Prezes PKP PLK zapewnia, że już w najbliższym rozkładzie jazdy nastąpią skrócenia czasów podróży w niektórych relacjach, jednak z powodu kontynuacji prac nowy rozkład - jak to ujął były już minister Nowak - "zaboli" pasażerów. - Zaczynamy dwie duże inwestycje - Rail Baltikę, gdzie wchodzimy z pracami budowlanymi na odcinek Warszawa - Rembertów - Sadowne i, co ważne dla mieszkańców Radomia, wchodzimy w modernizację linii nr 8 na odcinku Okęcie - Warka - mówi Paszkiewicz.
Oprócz tego kontynuowane będą prace na magistralach, w tym na E30 na odcinku Kraków - Rzeszów. Odcinek Kraków - Katowice wciąż jest rozkopany, ale z powodu problemów z decyzjami środowiskowymi PKP PLK nawet nie podejmuje się oceny, kiedy zakończą się tam prace. Na razie PKP Intercity będzie wprowadzało objazd pociągów relacji Wrocław - Kraków przez Częstochowę zamiast przez Katowice. Nastąpi to w grudniu lub jeszcze w czerwcu 2014 roku - zależnie od postępów w remoncie "protezy koniecpolskiej".

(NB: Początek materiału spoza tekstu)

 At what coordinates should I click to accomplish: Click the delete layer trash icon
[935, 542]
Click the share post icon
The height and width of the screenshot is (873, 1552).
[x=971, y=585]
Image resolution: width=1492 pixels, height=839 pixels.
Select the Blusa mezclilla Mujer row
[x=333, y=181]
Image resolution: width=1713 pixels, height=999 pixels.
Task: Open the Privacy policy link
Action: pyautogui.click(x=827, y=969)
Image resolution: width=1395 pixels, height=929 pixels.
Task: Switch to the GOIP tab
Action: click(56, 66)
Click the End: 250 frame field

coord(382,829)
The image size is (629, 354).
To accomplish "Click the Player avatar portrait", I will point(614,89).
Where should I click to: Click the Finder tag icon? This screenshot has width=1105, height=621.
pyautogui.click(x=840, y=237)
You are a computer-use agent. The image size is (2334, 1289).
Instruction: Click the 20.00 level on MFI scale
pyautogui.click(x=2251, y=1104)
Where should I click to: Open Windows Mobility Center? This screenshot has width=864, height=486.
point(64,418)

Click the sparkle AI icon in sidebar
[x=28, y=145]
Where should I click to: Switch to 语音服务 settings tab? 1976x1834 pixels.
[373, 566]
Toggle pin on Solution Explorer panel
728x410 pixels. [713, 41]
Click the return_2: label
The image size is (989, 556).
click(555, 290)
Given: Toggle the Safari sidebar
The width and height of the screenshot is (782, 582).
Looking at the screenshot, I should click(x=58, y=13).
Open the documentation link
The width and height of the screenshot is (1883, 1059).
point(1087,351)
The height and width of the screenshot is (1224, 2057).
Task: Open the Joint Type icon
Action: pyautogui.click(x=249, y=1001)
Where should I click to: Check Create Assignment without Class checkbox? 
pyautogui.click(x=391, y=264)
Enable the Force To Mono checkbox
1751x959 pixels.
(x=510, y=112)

- Kolejne prace to modernizacja połączenia Wrocław-Poznań podzielona dwa duże odcinki: Poznań - Czempiń, oraz od granicy dolnośląskiego do Wrocławia z modernizacją dojścia do dworca. Po dużych problemach z wykonawcami wróciliśmy też do prac na połączeniu Warszawy z Łodzią na odcinku skierniewickim modernizowanym pod szybkie pociągi - mówi Paszkiewicz.
Biznes INTERIA.PL na Twitterze. Dołącz do nas i czytaj informacje gospodarcze
Tu ciekawa informacja dla pasażerów z Warszawy - część pociągów będzie kończyć bieg na stacjach Warszawa Zachodnia i Warszawa Wschodnia, nieprzejeżdżając przez linię średnicową. - To efekt uzgodnień z przewoźnikami. Dzięki temu opóźnienia jednych pociągów rzadziej opóźnią pozostałe - mówi Paszkiewicz.
Utrudnienia dotkną też Centralnej Magistrali Kolejowej, przygotowywanej m.in. dla Pendolino. Z powodu prac, zarówno na torowisku, jak i przy sieci trakcyjnej, przepustowość linii spadnie w przyszłym rozkładzie jazdy o kolejne 30 procent. Prace pozwolą wprowadzić prędkość 200 km/h na około stu kilometrach CMK w kolejnym rozkładzie jazdy.